Mais tout gouvernement ne peut être composé que d'hommes mortels. Il y a donc nécessairement des limites à la mesure dans laquelle on peut imposer un plan et une direction à un ordre social. Il importe peu que les gouvernants aient reçu leur autorité en héritage ou qu'ils la tiennent du suffrage populaire ; qu'ils aient été nommés au pouvoir ou qu'ils l'aient conquis par la force ; peu importe leur origine, et la source que l'on attribue à leur inspiration, et la gloire à laquelle ils aspirent. Ce sont des hommes, et c'est pourquoi leur pouvoir est limité. Et ses limites sont très en déçà de l'omniscience et de l'omnipotence. Il s'ensuit que même si le souverain croit tenir son pouvoir de Dieu, il est loin de posséder la sagesse et la puissance divines. Il tient son autorité du peuple, mais il ne possède pas le potentiel de toute l'espèce humaine.
Peu importe par conséquent d'où vient le gouvernement ; ses facultés ne sont pas à la mesure de ses origines, quelle qu'en puisse être la noblesse : le roi descendant de Zeus n'a pas hérité de la compétence du dieu, et aucune vertu mystique ne confère au chef élu l'ensemble du génie de son peuple. Lorsqu'un gouvernement proclame ses intentions, cela ne signifie pas qu'il possède les facultés nécessaires pour les réaliser. Le désire ne crée pas toujours les moyens. On peut souhaiter avec ferveur atteindre un résultat, sans découvrir le moyen d'y parvenir ; les prétentions ne suffisent pas à multiplier les forces. C'est pourquoi la politique réelle, et non la politique apparente, de chaque Etat est déterminée par la compétence limitée d'être bornés, aux prises avec une infinité de circonstances illimitées.

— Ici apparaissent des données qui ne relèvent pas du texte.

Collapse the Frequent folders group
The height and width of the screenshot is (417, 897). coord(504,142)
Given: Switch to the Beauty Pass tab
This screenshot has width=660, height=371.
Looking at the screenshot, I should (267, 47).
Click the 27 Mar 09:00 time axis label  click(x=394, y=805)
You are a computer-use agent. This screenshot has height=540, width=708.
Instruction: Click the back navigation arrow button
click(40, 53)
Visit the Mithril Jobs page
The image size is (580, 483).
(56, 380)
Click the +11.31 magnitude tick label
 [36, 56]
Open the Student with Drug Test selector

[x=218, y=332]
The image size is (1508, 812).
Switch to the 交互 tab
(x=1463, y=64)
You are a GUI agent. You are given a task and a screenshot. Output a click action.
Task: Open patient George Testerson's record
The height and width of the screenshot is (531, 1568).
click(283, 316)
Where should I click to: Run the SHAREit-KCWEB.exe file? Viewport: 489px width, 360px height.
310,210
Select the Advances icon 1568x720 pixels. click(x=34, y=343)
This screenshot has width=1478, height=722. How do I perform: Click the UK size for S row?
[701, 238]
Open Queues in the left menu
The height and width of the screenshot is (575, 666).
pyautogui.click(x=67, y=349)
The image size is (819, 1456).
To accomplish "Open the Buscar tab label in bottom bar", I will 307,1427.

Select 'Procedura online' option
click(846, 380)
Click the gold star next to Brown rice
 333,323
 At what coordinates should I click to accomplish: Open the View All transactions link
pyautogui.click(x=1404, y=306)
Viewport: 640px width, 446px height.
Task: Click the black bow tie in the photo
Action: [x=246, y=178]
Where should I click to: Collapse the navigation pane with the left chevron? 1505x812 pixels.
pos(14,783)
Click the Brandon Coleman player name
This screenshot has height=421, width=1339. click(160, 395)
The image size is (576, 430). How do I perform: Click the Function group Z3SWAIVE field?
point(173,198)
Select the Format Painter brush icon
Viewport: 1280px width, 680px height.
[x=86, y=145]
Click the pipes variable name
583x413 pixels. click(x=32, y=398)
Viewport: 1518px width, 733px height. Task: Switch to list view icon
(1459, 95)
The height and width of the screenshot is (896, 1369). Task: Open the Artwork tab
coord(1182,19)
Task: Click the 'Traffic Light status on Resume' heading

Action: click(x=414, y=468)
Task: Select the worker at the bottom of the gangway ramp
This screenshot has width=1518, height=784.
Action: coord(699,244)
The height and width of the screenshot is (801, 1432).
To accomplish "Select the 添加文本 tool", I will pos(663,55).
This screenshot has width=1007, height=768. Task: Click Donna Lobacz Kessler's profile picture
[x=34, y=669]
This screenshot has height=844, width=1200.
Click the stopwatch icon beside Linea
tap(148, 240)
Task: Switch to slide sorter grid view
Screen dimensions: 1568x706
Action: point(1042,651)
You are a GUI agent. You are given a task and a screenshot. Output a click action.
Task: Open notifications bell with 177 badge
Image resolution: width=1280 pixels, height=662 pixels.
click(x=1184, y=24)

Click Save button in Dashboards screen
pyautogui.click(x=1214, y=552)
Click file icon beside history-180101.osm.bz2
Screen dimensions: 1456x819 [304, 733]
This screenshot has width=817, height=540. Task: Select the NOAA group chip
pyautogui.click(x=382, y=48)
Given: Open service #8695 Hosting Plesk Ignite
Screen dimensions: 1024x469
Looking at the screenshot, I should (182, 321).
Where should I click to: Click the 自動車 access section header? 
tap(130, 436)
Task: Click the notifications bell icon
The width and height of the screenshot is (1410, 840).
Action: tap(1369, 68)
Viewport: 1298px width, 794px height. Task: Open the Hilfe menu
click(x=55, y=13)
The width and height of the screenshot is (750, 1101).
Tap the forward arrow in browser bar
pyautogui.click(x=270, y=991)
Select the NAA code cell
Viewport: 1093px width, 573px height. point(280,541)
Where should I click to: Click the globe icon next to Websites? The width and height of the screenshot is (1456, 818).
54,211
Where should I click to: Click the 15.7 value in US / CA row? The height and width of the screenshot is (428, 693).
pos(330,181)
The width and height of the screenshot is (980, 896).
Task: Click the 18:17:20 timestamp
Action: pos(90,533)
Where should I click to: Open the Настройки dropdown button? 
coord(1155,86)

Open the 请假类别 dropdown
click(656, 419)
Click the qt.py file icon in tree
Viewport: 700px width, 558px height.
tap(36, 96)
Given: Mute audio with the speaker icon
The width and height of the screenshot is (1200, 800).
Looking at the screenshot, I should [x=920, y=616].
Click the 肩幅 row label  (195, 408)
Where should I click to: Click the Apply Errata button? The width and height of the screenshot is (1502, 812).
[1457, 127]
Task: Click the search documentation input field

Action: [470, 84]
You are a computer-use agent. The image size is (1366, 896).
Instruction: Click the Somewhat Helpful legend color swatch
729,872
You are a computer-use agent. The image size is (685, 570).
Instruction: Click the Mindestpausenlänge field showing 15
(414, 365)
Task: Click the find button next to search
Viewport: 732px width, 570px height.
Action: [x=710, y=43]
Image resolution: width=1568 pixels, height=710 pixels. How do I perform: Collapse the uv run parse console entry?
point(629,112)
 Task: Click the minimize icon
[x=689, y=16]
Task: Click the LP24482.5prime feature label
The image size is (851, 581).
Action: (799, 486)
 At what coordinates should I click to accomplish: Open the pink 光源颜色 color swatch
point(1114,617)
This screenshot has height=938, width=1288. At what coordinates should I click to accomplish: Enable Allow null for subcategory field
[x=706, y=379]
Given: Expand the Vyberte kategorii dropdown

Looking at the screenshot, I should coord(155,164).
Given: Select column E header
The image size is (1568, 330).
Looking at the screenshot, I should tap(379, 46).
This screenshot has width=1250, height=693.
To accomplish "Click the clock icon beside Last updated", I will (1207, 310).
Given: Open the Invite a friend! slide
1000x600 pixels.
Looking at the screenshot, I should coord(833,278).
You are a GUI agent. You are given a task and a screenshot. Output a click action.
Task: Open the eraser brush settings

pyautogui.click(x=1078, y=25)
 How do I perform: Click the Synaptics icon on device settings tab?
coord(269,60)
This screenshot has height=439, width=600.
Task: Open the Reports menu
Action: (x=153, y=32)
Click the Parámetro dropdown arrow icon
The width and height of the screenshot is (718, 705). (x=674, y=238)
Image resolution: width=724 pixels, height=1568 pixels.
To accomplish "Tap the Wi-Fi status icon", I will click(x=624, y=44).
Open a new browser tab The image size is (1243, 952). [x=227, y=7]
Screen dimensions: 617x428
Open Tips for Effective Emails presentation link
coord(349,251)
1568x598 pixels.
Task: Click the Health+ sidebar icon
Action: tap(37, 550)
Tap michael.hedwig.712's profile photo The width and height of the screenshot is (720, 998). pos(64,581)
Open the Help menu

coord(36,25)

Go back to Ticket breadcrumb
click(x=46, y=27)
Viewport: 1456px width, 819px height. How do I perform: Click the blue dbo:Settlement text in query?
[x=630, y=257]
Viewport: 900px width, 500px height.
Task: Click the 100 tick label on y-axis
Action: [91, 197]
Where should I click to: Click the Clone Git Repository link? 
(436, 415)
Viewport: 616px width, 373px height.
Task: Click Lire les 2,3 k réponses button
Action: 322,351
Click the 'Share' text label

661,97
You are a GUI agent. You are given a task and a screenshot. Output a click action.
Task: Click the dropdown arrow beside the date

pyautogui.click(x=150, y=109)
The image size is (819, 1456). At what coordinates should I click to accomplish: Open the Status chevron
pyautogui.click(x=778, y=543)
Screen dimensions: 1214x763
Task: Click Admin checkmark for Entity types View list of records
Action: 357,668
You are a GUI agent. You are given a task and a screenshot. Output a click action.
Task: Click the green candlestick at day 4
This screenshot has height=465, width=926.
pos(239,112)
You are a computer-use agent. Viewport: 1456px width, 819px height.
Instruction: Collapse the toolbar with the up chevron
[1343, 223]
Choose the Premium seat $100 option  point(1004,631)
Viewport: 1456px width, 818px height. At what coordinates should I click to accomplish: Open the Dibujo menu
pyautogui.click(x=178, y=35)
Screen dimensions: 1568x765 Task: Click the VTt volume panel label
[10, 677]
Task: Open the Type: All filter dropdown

Au milieu des généralisations grandioses et des affirmations passionnées de volonté de puissance qui caractérisent tout débat politique, nous risquons de perdre l'humilité gardienne de notre raison. Pour voir les choses comme elles sont, il faut que l'oeil retrouve son innocence ; il faut voir, non pas les aspirations qu'exprime le ''New Deal'', mais les actes des ''New Dealers'' ; il faut considérer, non pas le fascisme et le communisme en tant qu'idées, mais la façon dont des fascistes et des communistes gouvernent les grandes nations. Il faut se rappeler que si l'idéal est sans limite, l'homme n'est qu'un homme. Et lorsque des hommes, humant l'encens qu'on brûle devant leurs autels, sont tentés de se considérer comme les maîtres de la destinée humaine, il faut leur rappeler le poète qyun après une nuit de beuverie, étant par hasard entré dans un jardin zoologique, se trouva passablement satisfait de se considérer comme le dernier produit de l'évolution des espèces, jusqu'au moment où il fut assez dégrisé pour se rappeler qu'il n'était après tout « qu'un petit bonhomme en pantalon, légèrement éméché<ref>''The Menagerie'', par William Vaugh Moody</ref>. »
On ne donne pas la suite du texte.